"There were also corruption, bureaucracy and absorptive capacity."
Almost all international and individual analysts of the Philippine economy’s below-expectations performance in 2019 have attributed its 5.8-percent GDP (gross domestic product) growth last year to the four-months-late approval of the 2019 GAA (General Appropriations Act by President Rodrigo Duterte. The Chief Executive signed that all-important piece of legislation on April 27, 2019.
A logical interference from the attribution of the disappointing 2019 GDP outcome to the 2019 GAA’s delayed approval is that approximately P400 billion year-on-year in the 2019 GAA have been spent by the government on its economic—chiefly infrastructure—and social projects. Does such an inference accord with the realities on the ground?

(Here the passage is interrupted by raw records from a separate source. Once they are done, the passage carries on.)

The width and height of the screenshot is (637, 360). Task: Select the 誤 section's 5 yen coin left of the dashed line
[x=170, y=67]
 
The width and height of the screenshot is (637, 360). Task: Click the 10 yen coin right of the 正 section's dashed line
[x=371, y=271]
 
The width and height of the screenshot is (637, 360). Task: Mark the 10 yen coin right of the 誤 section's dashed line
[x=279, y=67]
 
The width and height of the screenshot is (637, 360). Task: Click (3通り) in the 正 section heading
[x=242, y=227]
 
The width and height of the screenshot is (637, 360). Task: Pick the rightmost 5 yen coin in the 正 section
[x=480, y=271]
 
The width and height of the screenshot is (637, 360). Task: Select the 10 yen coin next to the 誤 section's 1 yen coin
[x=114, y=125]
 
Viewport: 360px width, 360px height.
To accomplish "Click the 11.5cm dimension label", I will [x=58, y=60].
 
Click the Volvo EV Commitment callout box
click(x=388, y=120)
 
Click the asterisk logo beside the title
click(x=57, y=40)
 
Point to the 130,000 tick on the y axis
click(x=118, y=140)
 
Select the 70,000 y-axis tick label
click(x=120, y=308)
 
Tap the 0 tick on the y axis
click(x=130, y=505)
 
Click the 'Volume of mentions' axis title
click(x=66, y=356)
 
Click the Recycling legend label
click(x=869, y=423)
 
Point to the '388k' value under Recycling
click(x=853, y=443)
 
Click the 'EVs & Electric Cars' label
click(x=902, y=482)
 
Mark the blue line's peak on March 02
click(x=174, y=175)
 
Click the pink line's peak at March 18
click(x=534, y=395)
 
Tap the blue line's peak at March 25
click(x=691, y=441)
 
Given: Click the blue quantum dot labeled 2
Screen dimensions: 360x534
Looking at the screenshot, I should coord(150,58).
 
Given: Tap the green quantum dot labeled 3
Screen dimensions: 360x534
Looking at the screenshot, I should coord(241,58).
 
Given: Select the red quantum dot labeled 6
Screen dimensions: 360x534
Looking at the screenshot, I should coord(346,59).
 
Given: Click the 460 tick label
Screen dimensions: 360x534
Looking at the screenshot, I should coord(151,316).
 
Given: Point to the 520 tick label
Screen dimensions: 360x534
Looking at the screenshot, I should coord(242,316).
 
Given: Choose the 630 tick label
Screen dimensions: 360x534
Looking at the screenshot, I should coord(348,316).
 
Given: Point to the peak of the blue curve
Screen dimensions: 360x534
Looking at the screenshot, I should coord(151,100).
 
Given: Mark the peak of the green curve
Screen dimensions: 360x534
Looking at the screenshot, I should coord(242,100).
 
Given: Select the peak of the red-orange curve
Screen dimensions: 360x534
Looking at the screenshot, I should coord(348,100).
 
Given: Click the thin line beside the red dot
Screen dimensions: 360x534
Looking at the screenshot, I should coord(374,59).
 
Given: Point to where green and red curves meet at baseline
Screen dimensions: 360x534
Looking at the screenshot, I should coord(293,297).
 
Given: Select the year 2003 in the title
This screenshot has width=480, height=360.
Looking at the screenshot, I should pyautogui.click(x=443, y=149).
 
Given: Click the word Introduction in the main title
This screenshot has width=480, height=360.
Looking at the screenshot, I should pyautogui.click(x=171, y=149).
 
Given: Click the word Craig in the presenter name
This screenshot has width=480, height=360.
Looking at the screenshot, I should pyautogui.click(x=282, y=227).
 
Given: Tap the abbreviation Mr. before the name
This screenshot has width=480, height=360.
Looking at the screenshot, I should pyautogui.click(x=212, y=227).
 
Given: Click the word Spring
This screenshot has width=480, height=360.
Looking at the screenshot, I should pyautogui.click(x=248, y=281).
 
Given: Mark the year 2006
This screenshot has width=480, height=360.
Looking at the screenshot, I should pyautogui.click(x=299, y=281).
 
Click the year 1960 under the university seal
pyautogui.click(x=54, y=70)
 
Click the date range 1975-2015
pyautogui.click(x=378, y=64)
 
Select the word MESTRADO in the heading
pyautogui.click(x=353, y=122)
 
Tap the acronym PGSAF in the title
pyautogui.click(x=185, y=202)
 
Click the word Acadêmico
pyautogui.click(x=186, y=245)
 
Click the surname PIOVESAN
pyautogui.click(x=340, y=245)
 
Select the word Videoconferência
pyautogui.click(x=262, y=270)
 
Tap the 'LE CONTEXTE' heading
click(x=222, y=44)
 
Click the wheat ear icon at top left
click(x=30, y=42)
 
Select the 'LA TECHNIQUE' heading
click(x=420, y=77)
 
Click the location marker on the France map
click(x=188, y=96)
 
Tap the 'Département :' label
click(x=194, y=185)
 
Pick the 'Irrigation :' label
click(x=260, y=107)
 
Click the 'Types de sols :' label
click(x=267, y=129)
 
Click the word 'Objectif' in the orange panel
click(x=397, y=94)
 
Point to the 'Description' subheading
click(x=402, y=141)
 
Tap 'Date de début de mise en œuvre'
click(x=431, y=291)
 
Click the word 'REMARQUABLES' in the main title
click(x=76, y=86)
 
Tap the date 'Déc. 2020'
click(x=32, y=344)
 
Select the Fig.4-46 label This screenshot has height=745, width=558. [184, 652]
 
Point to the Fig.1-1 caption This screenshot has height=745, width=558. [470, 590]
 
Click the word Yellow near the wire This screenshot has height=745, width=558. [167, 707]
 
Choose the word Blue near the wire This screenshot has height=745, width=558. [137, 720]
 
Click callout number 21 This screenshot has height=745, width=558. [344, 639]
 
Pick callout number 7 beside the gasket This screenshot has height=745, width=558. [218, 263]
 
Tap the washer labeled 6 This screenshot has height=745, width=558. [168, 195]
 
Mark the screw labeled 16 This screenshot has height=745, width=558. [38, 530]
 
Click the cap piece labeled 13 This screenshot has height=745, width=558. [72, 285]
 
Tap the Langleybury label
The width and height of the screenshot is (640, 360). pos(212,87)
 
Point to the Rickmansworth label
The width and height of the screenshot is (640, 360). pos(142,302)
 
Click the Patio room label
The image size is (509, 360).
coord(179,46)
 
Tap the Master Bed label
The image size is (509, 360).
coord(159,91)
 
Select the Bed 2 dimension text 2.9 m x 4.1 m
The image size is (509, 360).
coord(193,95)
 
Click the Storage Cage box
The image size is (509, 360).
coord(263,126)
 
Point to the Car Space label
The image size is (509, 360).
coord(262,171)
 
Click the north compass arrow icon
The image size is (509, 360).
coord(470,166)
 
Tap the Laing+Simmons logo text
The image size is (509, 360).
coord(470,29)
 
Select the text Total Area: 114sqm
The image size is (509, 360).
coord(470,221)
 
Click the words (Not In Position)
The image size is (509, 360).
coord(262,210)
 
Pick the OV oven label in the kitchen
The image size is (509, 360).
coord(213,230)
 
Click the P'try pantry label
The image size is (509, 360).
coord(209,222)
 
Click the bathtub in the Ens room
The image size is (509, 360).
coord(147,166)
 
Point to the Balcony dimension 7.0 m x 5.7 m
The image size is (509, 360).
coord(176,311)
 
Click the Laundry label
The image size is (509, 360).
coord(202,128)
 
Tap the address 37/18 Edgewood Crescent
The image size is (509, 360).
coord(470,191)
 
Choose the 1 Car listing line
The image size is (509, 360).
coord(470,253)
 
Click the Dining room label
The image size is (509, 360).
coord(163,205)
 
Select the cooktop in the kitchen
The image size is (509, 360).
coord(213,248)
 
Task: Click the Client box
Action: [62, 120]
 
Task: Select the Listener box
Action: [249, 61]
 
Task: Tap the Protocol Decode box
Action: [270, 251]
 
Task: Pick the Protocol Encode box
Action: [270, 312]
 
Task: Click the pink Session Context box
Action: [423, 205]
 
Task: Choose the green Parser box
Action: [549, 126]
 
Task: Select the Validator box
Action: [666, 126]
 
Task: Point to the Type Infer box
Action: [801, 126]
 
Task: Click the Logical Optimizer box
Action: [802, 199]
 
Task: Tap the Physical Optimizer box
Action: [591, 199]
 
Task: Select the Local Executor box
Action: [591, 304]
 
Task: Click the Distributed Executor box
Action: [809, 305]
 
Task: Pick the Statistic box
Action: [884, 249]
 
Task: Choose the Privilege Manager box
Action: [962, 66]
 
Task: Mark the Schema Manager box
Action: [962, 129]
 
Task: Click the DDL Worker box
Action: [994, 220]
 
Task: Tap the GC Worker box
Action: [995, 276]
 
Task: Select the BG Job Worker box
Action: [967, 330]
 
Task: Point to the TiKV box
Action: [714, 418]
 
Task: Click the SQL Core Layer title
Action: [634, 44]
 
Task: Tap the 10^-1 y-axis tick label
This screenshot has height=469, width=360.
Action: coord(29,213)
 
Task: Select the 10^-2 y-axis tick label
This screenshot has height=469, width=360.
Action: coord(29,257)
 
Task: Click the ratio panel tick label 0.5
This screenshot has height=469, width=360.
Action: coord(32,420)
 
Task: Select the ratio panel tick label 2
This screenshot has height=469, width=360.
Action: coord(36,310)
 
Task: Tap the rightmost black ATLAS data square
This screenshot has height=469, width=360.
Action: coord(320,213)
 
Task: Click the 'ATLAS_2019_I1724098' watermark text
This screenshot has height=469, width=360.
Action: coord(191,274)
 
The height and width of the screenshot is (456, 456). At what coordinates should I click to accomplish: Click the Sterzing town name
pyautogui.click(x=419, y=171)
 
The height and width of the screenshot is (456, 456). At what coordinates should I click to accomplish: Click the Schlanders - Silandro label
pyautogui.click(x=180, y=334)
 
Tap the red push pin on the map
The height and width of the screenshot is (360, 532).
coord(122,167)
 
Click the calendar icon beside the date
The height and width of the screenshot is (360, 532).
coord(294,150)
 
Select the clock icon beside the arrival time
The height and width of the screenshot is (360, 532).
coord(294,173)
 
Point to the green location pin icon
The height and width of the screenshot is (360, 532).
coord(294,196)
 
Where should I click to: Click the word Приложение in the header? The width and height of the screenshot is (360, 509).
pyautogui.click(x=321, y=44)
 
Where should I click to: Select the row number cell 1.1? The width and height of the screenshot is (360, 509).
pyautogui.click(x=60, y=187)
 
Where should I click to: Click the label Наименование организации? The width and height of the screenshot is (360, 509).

I don’t think so. The inference that delayed GAA approval equals around P400 billion (the programmed 2019 government spending total minus the programmed spending total) with the Philippine economy’s physical and administrative realities.
One reality—perhaps the most important of the realities—is corruption. The belief is held widely—even in World Bank and ADB (Asian Development Bank) circles, though discreetly—that corrupt payments to government officials at all levels—account for anywhere from 30 to 40 percent of GAA allotments. These fiscal leakages wind up, for obvious reasons, not as incremental government expenditures on labor hirings and construction materials for bridges and schools, but as additions to private bank accounts. Result? A low multiplier effect, as economists say.
Another factor underlying the disconnect between what is appropriated by the GAA and what is released by DBM (Department of Budget and Management) is, quite simply, the bureaucracy. The time that elapses between the inception of a government project—whether of the economic or social kind—can very often seem like an eternity. Officials of government line departments are wont to say that this or that project is ready to go, but all too often that is not the case. Between inception and release of a DBM special allotment release order (SARO) lots of administrative obstacles—reviews, approvals and signatures—to be overcome. So, how can an additional P400 billion worth of GAA allotments be all spent within four months?
Finally, there is the Philippine economy’s absorptive capacity. To be able to absorb an additional P400 billion worth of government spending, the economy should have installed a commensurate amount of absorptive capacity of both the physical and the administrative kind. It clearly did not do that. The recurrent underspending by the government line departments surely attests to their incapacity to quickly absorb large increases in the resources allocated to them by the GAA. It was not the delayed 2019 GAA approval that was responsible for the economy’s comparatively low take-up of the government’s higher spending capacity; underspending has been a recurrent feature of the fiscal landscape in recent years. Underspending took place in the “normal’ GAA years of 2017 and 2018.
Of course, there can be no disputing that the 90-day election ban on government spending was a major factor in the Philippine economy’s less-than-6-percent growth in a spending program’s life. The law on election-year government spending probably needs a revisit.
But was Secretary of Socio-Economic Planning Ernesto Pernia on solid ground when he estimated that “a full percentage point (of a growth) was lost because of the delay in the passage of the Budget (and said that) “we could have hit close to, if not smack into, 7 percent”? I don’t think so.
Given its performance in recent years, the Philippine economy almost certainly could have achieved higher-than-6-percent GDP growth in 2019. But “close to, if not smack into, 7 percent” growth? Probably not. The operational-environment factors discussed above—corruption, bureaucracy and absorptive capacity—would have militated against such a performance by the economy.
The four-month delay in the approval of the 2019 GAA definitely was a major factor in the lower-than-expected growth in last year’s GDP. But it was only one factor, albeit a major one. Other factors, including the ones discussed here, need to be held partly responsible.